Description of the task: Out of the material that follows, write out exactly the lines from the line with "[Card Games are" to the line with "was ultimately our", both ends included, and no others.
>>>>>
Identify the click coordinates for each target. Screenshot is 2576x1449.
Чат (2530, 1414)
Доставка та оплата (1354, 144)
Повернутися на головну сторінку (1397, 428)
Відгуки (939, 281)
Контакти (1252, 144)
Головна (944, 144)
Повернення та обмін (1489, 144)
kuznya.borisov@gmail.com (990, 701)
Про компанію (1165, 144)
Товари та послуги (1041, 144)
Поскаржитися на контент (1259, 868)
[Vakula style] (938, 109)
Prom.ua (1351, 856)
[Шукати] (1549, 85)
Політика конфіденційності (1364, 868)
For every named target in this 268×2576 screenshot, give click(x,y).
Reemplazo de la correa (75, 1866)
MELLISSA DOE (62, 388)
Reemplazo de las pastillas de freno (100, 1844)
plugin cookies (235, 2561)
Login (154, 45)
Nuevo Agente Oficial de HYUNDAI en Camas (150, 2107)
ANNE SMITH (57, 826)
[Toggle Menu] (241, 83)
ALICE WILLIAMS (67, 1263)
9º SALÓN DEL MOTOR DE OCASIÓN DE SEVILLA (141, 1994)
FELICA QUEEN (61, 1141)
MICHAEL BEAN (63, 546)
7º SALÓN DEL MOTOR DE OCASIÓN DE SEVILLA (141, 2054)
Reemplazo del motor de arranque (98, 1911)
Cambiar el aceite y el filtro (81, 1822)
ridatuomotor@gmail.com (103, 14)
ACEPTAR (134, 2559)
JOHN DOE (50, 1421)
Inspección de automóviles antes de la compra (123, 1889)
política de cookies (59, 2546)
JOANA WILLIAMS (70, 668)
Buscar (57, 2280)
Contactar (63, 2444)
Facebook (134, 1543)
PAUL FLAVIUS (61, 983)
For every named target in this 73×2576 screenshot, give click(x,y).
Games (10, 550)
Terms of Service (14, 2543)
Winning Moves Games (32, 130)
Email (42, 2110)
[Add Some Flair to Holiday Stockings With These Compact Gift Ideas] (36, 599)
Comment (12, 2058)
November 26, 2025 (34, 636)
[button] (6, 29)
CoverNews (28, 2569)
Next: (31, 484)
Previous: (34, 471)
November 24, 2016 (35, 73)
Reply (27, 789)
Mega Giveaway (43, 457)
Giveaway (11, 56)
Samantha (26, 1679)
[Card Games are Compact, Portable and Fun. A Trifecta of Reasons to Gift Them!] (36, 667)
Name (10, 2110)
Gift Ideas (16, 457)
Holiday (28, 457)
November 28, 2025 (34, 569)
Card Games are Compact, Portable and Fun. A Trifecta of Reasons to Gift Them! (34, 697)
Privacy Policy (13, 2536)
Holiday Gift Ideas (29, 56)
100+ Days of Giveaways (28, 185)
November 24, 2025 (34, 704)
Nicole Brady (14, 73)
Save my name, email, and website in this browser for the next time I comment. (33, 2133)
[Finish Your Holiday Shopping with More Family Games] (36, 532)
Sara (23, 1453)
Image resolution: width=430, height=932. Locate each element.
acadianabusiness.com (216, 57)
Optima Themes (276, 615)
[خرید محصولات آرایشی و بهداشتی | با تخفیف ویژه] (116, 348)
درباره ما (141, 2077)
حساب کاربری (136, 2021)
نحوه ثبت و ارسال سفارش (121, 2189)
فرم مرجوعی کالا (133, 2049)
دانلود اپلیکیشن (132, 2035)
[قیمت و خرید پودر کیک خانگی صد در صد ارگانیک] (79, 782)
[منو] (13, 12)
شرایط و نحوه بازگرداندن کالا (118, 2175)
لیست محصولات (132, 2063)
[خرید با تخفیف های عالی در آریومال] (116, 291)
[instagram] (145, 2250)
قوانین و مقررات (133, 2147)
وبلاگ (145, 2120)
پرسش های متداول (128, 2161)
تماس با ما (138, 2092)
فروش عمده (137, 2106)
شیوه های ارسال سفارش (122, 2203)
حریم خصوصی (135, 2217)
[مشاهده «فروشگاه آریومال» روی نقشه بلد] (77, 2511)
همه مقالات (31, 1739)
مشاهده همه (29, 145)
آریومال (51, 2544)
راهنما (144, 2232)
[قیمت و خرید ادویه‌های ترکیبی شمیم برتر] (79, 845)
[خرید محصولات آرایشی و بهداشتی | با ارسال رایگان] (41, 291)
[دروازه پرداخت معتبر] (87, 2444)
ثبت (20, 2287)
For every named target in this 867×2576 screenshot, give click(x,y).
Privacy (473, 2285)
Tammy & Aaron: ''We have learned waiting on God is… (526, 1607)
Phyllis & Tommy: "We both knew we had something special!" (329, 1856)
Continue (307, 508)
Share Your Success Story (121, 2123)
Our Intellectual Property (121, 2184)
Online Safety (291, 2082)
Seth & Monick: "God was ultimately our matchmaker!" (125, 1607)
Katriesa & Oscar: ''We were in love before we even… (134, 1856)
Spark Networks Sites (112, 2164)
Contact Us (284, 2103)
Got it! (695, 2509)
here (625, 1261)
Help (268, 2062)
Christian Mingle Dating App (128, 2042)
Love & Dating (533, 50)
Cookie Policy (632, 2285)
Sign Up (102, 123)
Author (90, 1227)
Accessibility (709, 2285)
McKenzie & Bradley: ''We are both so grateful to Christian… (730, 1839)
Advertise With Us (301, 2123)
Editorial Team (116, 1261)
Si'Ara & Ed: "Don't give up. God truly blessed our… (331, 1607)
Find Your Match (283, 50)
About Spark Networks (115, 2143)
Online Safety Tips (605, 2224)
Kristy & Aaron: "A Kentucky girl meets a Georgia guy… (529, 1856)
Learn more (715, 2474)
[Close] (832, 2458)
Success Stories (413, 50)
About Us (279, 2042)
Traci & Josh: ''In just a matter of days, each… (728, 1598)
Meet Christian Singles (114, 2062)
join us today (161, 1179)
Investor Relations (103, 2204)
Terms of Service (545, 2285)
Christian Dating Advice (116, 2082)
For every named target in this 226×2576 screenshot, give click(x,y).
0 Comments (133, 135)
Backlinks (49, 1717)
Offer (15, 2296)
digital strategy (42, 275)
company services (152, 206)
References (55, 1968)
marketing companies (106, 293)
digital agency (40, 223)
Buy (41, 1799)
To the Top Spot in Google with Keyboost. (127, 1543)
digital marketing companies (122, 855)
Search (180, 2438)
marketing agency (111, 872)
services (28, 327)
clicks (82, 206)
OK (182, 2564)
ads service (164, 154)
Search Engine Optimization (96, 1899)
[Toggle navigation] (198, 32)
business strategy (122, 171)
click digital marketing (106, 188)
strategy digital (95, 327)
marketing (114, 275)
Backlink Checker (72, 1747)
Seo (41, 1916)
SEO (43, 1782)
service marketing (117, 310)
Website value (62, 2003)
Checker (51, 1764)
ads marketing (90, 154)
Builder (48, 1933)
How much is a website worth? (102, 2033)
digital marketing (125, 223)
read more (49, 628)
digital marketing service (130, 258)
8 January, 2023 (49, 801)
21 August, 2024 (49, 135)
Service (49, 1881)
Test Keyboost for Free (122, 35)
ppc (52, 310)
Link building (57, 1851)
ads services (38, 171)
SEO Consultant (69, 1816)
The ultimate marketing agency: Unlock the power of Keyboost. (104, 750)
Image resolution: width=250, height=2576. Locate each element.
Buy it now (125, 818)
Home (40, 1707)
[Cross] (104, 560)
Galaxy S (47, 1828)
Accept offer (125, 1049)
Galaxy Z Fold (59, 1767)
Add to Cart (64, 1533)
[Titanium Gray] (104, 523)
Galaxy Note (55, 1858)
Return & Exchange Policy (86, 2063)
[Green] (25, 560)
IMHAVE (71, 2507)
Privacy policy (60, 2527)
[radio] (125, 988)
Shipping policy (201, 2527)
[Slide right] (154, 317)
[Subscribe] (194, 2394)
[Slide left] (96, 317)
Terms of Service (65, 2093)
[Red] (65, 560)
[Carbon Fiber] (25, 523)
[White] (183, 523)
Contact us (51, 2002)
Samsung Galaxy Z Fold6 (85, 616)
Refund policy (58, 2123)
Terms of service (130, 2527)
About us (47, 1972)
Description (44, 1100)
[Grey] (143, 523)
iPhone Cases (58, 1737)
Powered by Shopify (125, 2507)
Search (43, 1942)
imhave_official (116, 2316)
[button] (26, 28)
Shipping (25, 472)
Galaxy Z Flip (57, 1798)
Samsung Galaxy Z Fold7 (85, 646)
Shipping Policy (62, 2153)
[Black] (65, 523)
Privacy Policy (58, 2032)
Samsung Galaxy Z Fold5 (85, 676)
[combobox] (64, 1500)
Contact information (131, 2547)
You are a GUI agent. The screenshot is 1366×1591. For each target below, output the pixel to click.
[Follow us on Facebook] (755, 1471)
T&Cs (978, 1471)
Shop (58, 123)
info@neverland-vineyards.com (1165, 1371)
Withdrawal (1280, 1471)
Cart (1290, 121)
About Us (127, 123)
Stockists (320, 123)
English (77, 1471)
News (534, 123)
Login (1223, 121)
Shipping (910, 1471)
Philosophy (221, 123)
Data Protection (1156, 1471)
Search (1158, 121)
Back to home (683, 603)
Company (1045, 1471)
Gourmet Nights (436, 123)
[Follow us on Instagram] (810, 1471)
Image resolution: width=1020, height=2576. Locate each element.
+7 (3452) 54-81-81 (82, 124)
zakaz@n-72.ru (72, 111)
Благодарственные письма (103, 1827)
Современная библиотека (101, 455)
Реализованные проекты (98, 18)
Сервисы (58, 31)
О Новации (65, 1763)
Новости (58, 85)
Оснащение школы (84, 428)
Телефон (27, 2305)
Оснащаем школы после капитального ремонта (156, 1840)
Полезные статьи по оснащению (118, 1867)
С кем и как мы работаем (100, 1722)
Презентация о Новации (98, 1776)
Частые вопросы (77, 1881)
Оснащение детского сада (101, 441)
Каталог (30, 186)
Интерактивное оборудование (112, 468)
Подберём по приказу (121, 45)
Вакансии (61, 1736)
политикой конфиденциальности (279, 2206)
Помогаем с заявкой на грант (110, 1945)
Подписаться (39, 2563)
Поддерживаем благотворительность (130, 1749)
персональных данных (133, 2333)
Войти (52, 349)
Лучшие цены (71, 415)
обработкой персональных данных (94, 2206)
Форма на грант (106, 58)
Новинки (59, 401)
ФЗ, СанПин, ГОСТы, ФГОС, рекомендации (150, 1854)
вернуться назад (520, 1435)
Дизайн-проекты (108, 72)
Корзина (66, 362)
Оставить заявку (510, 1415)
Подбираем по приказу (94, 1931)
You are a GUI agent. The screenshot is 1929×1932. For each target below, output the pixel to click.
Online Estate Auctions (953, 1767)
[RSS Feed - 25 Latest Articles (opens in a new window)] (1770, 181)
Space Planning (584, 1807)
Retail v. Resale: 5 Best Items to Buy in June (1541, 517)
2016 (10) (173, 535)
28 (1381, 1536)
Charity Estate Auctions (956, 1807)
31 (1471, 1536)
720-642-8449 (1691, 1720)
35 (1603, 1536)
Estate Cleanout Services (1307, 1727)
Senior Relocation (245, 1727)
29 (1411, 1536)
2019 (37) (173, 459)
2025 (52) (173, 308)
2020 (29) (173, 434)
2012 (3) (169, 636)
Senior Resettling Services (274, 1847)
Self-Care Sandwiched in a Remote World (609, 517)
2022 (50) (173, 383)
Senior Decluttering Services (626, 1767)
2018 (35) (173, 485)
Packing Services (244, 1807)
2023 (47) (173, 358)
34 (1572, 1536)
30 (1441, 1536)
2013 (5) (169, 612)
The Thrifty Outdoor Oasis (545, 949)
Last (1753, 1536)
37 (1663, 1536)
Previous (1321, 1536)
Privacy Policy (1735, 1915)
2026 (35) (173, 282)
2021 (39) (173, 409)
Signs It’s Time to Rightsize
<<<<<
Answer for this exercise:
[Card Games are Compact, Portable and Fun. A Trifecta of Reasons to Gift Them!] (36, 667)
Name (10, 2110)
Gift Ideas (16, 457)
Holiday (28, 457)
November 28, 2025 (34, 569)
Card Games are Compact, Portable and Fun. A Trifecta of Reasons to Gift Them! (34, 697)
Privacy Policy (13, 2536)
Holiday Gift Ideas (29, 56)
100+ Days of Giveaways (28, 185)
November 24, 2025 (34, 704)
Nicole Brady (14, 73)
Save my name, email, and website in this browser for the next time I comment. (33, 2133)
[Finish Your Holiday Shopping with More Family Games] (36, 532)
Sara (23, 1453)
Image resolution: width=430, height=932. Locate each element.
acadianabusiness.com (216, 57)
Optima Themes (276, 615)
[خرید محصولات آرایشی و بهداشتی | با تخفیف ویژه] (116, 348)
درباره ما (141, 2077)
حساب کاربری (136, 2021)
نحوه ثبت و ارسال سفارش (121, 2189)
فرم مرجوعی کالا (133, 2049)
دانلود اپلیکیشن (132, 2035)
[قیمت و خرید پودر کیک خانگی صد در صد ارگانیک] (79, 782)
[منو] (13, 12)
شرایط و نحوه بازگرداندن کالا (118, 2175)
لیست محصولات (132, 2063)
[خرید با تخفیف های عالی در آریومال] (116, 291)
[instagram] (145, 2250)
قوانین و مقررات (133, 2147)
وبلاگ (145, 2120)
پرسش های متداول (128, 2161)
تماس با ما (138, 2092)
فروش عمده (137, 2106)
شیوه های ارسال سفارش (122, 2203)
حریم خصوصی (135, 2217)
[مشاهده «فروشگاه آریومال» روی نقشه بلد] (77, 2511)
همه مقالات (31, 1739)
مشاهده همه (29, 145)
آریومال (51, 2544)
راهنما (144, 2232)
[قیمت و خرید ادویه‌های ترکیبی شمیم برتر] (79, 845)
[خرید محصولات آرایشی و بهداشتی | با ارسال رایگان] (41, 291)
[دروازه پرداخت معتبر] (87, 2444)
ثبت (20, 2287)
For every named target in this 867×2576 screenshot, give click(x,y).
Privacy (473, 2285)
Tammy & Aaron: ''We have learned waiting on God is… (526, 1607)
Phyllis & Tommy: "We both knew we had something special!" (329, 1856)
Continue (307, 508)
Share Your Success Story (121, 2123)
Our Intellectual Property (121, 2184)
Online Safety (291, 2082)
Seth & Monick: "God was ultimately our matchmaker!" (125, 1607)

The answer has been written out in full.